The sample application demonstrates the following scenario:
- Authorizes the app using Three-Legged OAuth/2
- Upload a file to a Studio Project and then checks it out to a new Studio Session
- User Chooses a Project from a drop-down
- User Specifies a Session Name
- User browses for a File
- User Clicks Create
- The back-end application now completes the following steps
- Starts an upload to the Project which gets an AWS Upload URL
- Uploads the file to AWS
- Confirms the Upload in the Project
- Creates a new Session
- Checks out the file to the Session
- Users adds markups to the file while it is in a Session
- User clicks 'Finish' button in application which then does the following
- Sets the Session state to 'Finalizing' to kick everyone out of the Session
- Kicks off a process to generate a snapshot of the file with the markups
- Waits for the snapshot to finish
- Downloads the snapshot
- Deletes the Session
- Starts a checkin for the project file, getting an AWS Upload URL
- Uploads the file to AWS
- Confirms the project Checkin
- Kicks off a job to flatten the file
- Gets a share link for the project file
In Step 5 above, an alternate approach could have been chosen. Instead of generating the snapshot, the file could have been checked in directly from the Session. However, the call to check in from Session only updates the project copy of the file leaving the file remaining in a checked out state. Furthermore, there is no convenient way to poll the status of the checkin. In this scenario the application would either have to poll the chat history looking for a specific chat message that identifies when the update is complete, or the application could poll the file history for an updated revision. Once the update is complete, the checkout could be undone on the file and the Session deleted as in the above workflow.

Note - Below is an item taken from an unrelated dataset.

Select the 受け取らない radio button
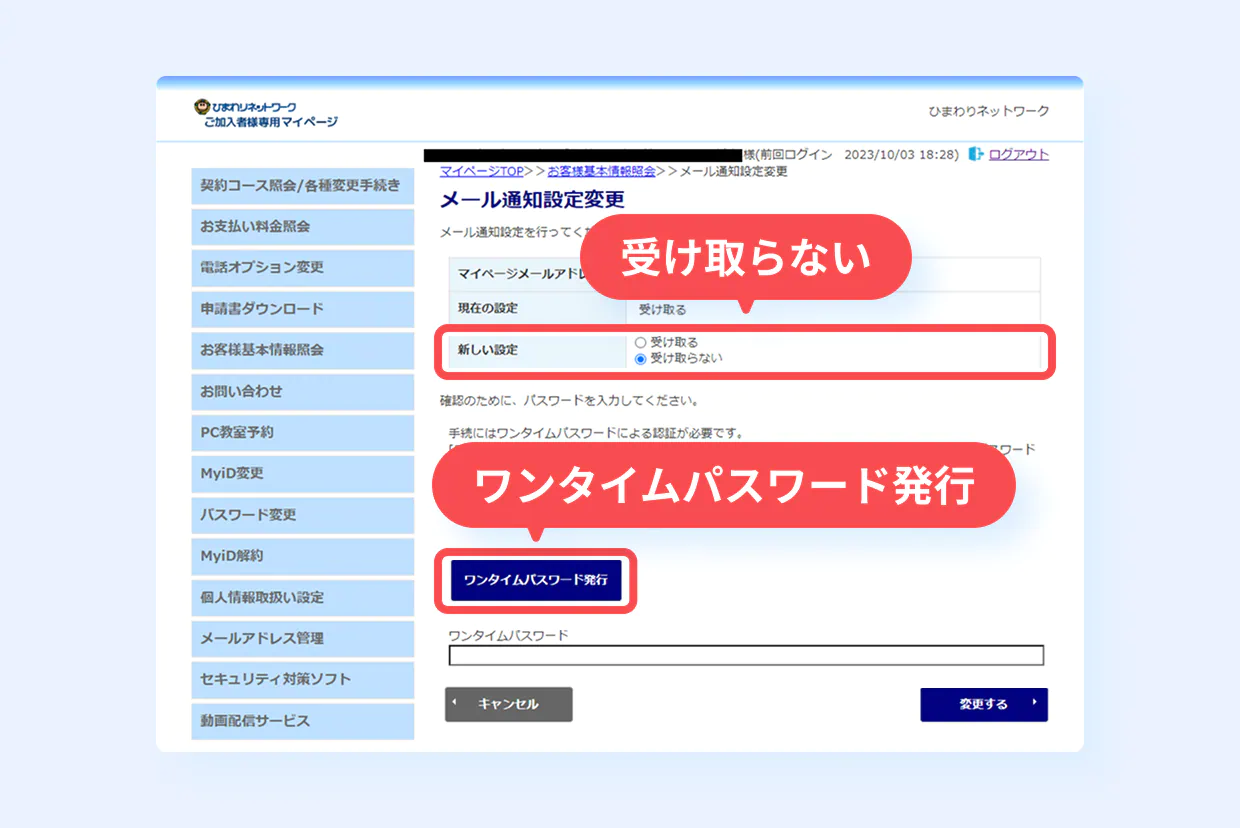This screenshot has width=1240, height=828. point(641,358)
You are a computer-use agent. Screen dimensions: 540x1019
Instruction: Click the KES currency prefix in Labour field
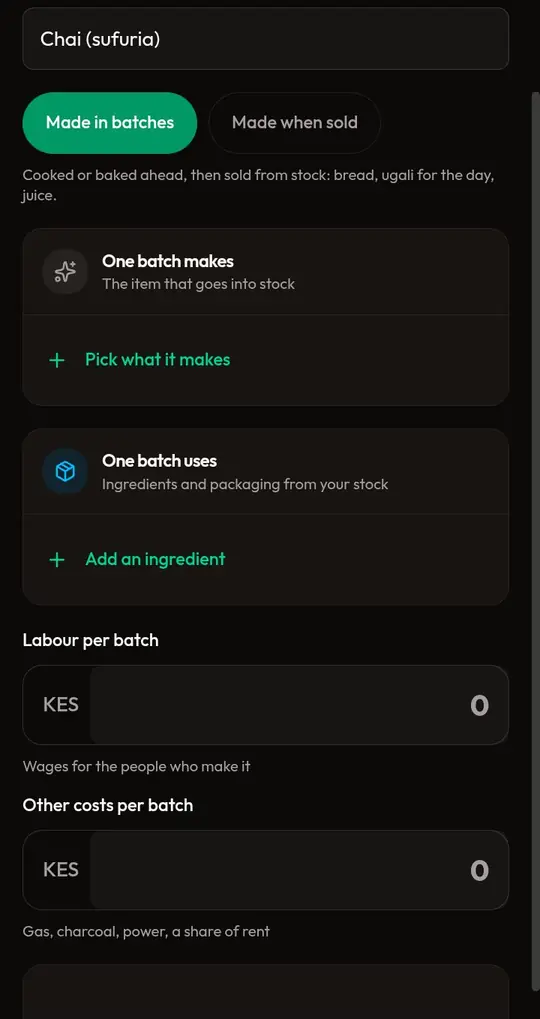pos(60,705)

For the purpose of this sample the snapshot method is more straightforward with the caveat the extra bandwidth is consumed by downloading the file and then re-uploading it.
Configuration of the client id, secret, and callback urls are handled by using either a config file or using environment variables. To use a config file, place the following as config.json in the root of the project:
{
"clientId": "CLIENT_ID_GOES_HERE",
"clientSecret": "CLIENT_SECRET_GOES_HERE",
"url": "http://localhost:5000",
}
The secret is used for encrypting the session cookie.
If environment variables are used, they are:
- CLIENT_ID
- CLIENT_SECRET
- URL
The app uses the standard oauth2 at golang.org/x/oauth2. Some extra code was developed to be able to intercept a message as to when a token is refreshed so that the app has the opportunity to store a new refresh token. Because Studio Refresh Tokens are one time use only it is imperative that the new ones are saved. This code is found in studiotoken.go.
Persistent storage is necessary in order to save tokens. BoltDB is a very simple, pure Go, local database so it was chosen for this sample. As a production system, an external database would be required.